======== DATA RECORDS ========
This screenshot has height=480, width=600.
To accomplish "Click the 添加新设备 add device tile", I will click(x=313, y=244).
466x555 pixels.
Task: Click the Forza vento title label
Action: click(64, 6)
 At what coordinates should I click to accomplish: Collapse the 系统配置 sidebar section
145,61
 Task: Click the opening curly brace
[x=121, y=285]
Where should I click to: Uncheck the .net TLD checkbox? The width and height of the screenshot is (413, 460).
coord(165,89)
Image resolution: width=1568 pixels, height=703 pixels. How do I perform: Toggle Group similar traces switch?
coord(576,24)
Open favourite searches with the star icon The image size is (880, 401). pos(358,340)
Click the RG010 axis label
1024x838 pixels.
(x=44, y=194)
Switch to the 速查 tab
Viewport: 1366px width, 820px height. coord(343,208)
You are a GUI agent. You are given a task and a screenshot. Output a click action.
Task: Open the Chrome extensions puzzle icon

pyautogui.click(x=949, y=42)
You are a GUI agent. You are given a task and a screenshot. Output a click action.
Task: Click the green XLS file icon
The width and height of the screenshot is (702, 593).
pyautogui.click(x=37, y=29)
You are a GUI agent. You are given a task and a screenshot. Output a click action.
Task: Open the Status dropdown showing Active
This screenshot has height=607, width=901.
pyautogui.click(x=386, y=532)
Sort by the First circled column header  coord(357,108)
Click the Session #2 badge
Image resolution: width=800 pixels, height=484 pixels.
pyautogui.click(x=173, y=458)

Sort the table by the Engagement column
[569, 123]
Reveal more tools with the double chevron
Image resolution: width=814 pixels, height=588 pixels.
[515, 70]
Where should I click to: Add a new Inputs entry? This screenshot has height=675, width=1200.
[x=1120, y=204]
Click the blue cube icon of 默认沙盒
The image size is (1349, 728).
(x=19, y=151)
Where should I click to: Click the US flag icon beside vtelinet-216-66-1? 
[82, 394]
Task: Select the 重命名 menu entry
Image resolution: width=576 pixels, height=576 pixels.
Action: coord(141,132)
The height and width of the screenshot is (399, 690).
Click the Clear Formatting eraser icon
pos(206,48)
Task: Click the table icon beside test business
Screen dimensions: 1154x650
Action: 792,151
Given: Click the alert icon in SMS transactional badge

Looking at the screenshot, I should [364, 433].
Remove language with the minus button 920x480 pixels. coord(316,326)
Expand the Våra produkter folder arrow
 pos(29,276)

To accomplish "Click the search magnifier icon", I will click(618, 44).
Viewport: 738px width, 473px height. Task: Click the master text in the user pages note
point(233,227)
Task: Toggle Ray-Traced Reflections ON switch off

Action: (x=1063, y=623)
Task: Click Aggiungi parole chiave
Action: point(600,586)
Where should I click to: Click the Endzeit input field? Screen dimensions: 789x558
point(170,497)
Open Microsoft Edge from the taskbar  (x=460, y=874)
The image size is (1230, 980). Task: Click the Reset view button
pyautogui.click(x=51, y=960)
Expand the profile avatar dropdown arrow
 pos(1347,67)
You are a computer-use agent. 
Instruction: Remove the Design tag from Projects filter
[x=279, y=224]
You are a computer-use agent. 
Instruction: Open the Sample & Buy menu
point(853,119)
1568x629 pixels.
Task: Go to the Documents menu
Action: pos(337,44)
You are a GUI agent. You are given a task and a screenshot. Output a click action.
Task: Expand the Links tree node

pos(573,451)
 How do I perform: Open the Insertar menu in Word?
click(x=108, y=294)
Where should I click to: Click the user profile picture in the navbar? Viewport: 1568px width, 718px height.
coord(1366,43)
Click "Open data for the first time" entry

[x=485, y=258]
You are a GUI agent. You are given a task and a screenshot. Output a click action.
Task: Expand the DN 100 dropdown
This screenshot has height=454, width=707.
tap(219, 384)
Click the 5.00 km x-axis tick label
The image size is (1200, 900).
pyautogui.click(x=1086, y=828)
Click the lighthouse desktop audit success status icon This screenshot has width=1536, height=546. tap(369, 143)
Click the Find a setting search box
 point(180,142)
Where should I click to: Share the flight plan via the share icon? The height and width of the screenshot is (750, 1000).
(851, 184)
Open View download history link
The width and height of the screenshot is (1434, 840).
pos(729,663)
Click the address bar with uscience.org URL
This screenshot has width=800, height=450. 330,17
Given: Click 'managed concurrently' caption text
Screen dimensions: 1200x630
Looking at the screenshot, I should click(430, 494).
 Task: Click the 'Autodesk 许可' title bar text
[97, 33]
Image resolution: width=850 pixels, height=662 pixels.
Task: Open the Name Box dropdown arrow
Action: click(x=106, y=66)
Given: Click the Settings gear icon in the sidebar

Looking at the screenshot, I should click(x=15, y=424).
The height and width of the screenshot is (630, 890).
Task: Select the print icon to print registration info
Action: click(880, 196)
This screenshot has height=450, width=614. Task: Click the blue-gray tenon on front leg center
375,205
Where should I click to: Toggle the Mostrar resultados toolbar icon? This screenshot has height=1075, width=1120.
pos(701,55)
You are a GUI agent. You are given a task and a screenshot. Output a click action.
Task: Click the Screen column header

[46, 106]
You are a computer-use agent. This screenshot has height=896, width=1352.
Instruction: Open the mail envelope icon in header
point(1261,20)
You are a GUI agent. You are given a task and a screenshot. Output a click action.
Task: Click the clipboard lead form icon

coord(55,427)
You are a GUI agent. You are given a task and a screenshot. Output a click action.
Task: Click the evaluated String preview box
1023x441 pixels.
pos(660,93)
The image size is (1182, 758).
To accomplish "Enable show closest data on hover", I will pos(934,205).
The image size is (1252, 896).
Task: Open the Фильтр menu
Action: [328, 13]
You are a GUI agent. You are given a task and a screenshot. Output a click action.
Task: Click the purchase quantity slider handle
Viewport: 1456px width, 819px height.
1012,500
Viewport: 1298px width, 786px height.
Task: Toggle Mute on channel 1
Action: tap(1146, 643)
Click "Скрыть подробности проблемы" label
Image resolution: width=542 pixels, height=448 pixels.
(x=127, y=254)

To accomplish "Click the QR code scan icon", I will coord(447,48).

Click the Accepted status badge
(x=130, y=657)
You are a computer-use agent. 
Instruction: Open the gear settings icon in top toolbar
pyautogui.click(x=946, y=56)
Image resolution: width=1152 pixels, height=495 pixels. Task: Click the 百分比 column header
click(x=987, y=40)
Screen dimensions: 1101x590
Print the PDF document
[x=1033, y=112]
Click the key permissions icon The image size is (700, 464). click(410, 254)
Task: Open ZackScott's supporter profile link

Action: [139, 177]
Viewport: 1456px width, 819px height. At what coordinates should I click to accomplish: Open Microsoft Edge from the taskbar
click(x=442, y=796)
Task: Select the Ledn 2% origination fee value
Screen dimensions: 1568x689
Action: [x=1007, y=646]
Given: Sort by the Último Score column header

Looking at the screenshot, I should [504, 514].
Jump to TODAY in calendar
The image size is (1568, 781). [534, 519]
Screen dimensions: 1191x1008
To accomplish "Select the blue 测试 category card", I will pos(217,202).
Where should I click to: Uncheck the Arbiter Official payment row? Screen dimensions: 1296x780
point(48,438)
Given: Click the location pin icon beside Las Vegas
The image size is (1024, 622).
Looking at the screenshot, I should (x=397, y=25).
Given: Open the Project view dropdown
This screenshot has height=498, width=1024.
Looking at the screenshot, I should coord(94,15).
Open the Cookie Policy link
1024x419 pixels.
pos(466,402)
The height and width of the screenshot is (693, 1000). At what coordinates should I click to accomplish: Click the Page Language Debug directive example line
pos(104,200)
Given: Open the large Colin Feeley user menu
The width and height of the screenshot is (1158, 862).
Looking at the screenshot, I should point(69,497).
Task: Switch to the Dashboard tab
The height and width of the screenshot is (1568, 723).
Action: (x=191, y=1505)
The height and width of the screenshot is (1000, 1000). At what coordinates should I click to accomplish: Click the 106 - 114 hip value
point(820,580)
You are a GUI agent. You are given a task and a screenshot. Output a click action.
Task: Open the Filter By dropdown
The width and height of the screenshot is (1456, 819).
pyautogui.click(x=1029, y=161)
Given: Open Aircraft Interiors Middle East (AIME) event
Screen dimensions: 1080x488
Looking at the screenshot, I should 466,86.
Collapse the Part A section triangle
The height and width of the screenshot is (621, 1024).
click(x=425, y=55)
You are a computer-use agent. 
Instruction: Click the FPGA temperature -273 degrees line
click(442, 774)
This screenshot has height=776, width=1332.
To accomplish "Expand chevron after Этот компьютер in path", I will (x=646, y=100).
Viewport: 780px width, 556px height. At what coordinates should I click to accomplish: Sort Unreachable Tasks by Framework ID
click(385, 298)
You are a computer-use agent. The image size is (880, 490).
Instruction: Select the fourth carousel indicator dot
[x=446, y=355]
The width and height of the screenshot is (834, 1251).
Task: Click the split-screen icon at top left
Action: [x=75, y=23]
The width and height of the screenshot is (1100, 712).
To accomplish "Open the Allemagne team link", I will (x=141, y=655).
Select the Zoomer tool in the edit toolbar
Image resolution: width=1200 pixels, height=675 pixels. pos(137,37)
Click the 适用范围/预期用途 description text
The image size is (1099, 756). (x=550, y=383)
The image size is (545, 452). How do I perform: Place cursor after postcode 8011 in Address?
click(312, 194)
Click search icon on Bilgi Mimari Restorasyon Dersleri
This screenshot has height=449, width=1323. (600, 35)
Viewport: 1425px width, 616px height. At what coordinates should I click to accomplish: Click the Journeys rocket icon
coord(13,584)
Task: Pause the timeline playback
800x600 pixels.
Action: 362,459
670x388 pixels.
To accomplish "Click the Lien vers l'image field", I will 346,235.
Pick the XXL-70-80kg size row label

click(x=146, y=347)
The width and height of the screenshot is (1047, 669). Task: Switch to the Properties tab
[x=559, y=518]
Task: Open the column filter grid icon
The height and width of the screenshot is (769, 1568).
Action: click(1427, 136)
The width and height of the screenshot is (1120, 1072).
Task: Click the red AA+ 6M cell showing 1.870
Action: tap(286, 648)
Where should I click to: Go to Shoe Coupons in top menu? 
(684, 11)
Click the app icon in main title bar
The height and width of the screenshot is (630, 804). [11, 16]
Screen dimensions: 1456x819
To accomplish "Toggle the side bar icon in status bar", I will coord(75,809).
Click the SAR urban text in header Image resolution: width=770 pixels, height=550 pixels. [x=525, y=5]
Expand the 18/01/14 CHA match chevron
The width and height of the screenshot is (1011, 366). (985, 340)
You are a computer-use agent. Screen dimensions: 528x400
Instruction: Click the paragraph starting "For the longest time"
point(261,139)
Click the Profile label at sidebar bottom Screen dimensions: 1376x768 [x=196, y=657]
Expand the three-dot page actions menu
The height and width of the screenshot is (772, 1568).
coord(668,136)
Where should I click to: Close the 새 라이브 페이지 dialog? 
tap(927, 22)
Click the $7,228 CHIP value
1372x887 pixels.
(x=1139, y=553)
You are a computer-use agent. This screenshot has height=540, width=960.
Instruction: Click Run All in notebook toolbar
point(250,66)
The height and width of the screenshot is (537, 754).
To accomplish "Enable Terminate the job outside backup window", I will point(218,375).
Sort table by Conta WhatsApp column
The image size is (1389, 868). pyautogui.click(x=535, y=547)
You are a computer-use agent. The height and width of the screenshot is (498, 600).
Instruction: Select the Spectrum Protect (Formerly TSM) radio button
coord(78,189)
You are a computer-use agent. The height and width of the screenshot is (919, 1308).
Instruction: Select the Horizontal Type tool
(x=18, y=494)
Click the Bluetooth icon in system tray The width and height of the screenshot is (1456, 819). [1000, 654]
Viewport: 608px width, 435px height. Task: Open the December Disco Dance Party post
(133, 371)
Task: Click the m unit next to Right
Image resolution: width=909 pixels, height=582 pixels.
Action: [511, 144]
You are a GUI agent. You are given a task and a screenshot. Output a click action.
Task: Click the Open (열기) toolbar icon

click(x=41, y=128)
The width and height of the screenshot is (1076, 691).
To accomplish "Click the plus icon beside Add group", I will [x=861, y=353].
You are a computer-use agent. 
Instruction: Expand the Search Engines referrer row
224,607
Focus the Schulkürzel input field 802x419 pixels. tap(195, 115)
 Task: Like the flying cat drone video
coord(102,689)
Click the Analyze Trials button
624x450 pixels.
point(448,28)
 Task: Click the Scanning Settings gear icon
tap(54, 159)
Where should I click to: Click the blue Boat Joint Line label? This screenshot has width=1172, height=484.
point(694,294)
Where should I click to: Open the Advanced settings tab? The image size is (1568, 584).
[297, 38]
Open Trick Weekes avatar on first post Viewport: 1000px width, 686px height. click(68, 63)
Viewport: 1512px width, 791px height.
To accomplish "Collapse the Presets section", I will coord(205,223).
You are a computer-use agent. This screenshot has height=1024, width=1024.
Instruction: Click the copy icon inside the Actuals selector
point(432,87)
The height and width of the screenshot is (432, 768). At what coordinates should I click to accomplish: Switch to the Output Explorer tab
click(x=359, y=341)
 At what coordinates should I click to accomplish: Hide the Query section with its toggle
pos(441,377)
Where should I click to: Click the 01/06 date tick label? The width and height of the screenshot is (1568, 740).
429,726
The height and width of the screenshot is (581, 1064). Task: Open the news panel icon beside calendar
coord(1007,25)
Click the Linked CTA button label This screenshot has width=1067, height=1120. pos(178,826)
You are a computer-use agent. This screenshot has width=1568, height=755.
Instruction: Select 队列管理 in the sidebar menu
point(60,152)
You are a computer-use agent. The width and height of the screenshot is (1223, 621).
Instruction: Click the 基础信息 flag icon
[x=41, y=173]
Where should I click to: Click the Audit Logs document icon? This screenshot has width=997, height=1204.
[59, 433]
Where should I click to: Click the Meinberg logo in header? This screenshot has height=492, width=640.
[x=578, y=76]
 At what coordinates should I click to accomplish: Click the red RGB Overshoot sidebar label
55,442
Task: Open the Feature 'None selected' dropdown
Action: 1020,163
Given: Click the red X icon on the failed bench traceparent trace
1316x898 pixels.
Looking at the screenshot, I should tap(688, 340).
========
■ WHAT THE TASK ASKS ■
Using the entries above, give again exactly the lines from the line holding "The height and width of the screenshot is (1000, 1000)." through the line holding "This screenshot has height=776, width=1332.". Include both end lines and nothing else.

■ RESULT FOR THIS TASK ■
The height and width of the screenshot is (1000, 1000). At what coordinates should I click to accomplish: Click the 106 - 114 hip value
point(820,580)
You are a GUI agent. You are given a task and a screenshot. Output a click action.
Task: Open the Filter By dropdown
The width and height of the screenshot is (1456, 819).
pyautogui.click(x=1029, y=161)
Given: Open Aircraft Interiors Middle East (AIME) event
Screen dimensions: 1080x488
Looking at the screenshot, I should 466,86.
Collapse the Part A section triangle
The height and width of the screenshot is (621, 1024).
click(x=425, y=55)
You are a computer-use agent. 
Instruction: Click the FPGA temperature -273 degrees line
click(442, 774)
This screenshot has height=776, width=1332.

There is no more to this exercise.